The strategy of using single keyword ad groups (SKAGs) in AdWords is hardly anything new. But with advertisers still trying to get to grips with the loss of right column ads, there’s a renewed emphasis on getting the most from your best performing keywords.
Which means SKAGs could be more important than ever in trying to maintain your ROI following the latest changes to AdWords. So here’s a reminder of why SKAGS are so valuable and how you can use them to get more magic out of your best performing keywords.
What are SKAGs and why are they so important?
Single keyword ad groups are precisely what they sound like: ad groups that only contain one keyword. That was easy. Now, as for why they’re so important, the answer all comes down to relevance. The more keywords you have in your ad groups, the far wider user intent can be when your ads are triggered.
When you use SKAGs, however, only searchers who are looking for precisely what you’re offering see your ad. Which means higher intent, more relevant ads, better Quality Scores and higher conversion rates. And those are all very good things indeed.
Here is a rundown of the major pros to using single keyword ad groups:
- Lower CPCs*
- Lower costs per conversion
- Higher conversion rates
- Improved Quality Score
- Higher average position
- Higher conversion rates
*Just what you wanted to hear after Google ditched right column ads
There are some cons to using SKAGs, though:
- It’s more time consuming to manage an account with many SKAGs
- You have to create considerably more ad groups to cover different intents
- You also have to create and maintain more landing pages
So, as you can see the pros of using SKAGs make a pretty compelling argument. The cons, on the other hand, mostly come down to involving more work and taking more time. Boo hoo.
When should I use single keyword ad groups?
Okay, so that’s enough SKAG love for now, because we need to make it clear there’s a time and a place for single keyword ad groups. These are for your high-intent searchers who are looking for a specific product, service or perhaps even some form of content. These are users who know precisely what they want and they’re ready to convert the moment you show it to them.

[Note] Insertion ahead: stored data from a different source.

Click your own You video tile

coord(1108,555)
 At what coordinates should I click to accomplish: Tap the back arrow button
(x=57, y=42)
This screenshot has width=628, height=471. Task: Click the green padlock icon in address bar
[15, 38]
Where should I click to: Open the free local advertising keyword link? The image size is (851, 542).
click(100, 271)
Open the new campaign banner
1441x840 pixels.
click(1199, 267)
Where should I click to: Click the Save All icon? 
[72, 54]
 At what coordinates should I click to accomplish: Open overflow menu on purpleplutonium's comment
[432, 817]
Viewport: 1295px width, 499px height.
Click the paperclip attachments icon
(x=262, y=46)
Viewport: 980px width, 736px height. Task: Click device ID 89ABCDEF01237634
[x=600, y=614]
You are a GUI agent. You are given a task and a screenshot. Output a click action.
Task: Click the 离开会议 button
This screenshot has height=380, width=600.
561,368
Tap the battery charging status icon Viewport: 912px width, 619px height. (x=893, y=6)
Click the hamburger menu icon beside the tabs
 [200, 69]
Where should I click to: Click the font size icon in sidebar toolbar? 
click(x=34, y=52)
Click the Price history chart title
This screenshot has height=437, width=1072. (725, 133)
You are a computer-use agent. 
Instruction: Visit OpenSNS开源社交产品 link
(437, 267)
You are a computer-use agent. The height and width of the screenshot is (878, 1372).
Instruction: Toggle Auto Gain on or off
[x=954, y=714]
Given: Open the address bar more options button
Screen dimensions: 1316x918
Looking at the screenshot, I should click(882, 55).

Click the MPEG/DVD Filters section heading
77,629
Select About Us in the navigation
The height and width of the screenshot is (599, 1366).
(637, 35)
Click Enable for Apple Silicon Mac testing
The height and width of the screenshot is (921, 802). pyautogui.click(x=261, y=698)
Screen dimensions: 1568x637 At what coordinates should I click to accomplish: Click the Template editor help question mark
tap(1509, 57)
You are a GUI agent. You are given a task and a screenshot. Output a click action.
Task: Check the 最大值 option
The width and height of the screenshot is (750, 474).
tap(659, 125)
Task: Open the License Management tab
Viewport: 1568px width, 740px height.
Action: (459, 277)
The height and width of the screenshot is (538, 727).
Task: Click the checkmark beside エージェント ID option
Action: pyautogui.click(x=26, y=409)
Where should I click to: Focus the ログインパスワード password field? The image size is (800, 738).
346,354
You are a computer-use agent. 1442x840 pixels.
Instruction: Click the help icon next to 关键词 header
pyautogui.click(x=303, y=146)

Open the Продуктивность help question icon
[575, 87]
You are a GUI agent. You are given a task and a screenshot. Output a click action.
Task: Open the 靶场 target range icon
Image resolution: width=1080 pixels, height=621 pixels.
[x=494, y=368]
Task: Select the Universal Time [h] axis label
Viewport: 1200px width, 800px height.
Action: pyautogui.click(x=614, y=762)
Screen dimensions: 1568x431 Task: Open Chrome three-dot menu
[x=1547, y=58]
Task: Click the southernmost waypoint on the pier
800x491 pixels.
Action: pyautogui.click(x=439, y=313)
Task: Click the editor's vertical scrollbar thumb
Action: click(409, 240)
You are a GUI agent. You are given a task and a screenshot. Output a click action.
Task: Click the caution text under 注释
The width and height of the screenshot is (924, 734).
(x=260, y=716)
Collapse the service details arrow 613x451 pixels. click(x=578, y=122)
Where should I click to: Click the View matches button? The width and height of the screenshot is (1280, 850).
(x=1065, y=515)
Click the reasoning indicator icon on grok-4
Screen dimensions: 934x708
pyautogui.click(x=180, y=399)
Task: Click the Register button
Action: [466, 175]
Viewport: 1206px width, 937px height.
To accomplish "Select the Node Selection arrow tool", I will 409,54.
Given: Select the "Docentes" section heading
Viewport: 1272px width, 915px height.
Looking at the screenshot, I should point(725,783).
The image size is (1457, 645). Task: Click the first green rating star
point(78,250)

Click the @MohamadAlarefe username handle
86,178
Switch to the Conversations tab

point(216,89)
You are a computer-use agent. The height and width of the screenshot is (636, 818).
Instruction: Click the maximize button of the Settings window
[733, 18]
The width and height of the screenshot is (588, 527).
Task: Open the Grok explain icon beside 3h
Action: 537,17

And that’s the aim of the game with SKAGs: to max conversions and get the most from those high-performing keywords.
On the flipside, you probably don’t want to be using SKAGs for campaigns where the goal isn’t conversions. One example would be a campaign designed to purely to drive traffic or increase brand awareness, when you want to capture a broader range of search intents.
How to craft your single keyword ad groups
Once you’ve determined the keywords worthy of SKAGs you’ll generally want to create two separate ads per group. These ads want to be distinctly different so you can compete them against each other and refine them over time. The format of these ads wants to look a little something like this:
- Headline: Your headline including the all-important keyword
- First description line: Pinpoint the benefits and features of what you’re promoting
- Second description line: Capture that final most, important benefit and follow with a call to action
- Display URL:com/keyword
As for your keywords, you’ll want to go ahead and set them up like this:
- +your +keyword (Broad match)
- [your keyword] (Exact match)
- “your keyword” (Phrase match)
And the structure of your SKAGs should end up looking something along the lines of:
How many single keyword ad groups should I use?
This is the tough question to answer in all of this. We’ve almost entirely overhauled accounts before to run a majority of single keyword ad groups to great effect. Other accounts call for a more minimal approach to using SKAGs and it all comes down to the goals of your campaigns and overall account.
What we can say, though, is there are few account types out there that can’t benefit from using single keyword ad groups and the perks that come with them. Set up correctly (and with the right quantity), these things can do wonders for conversion rates, relevance and those constantly rising CPCs – amongst other things.
So, if you haven’t already, delve into the art of single keyword ad groups and see what they can do for your AdWords account – particularly since Google dropped those right column ads.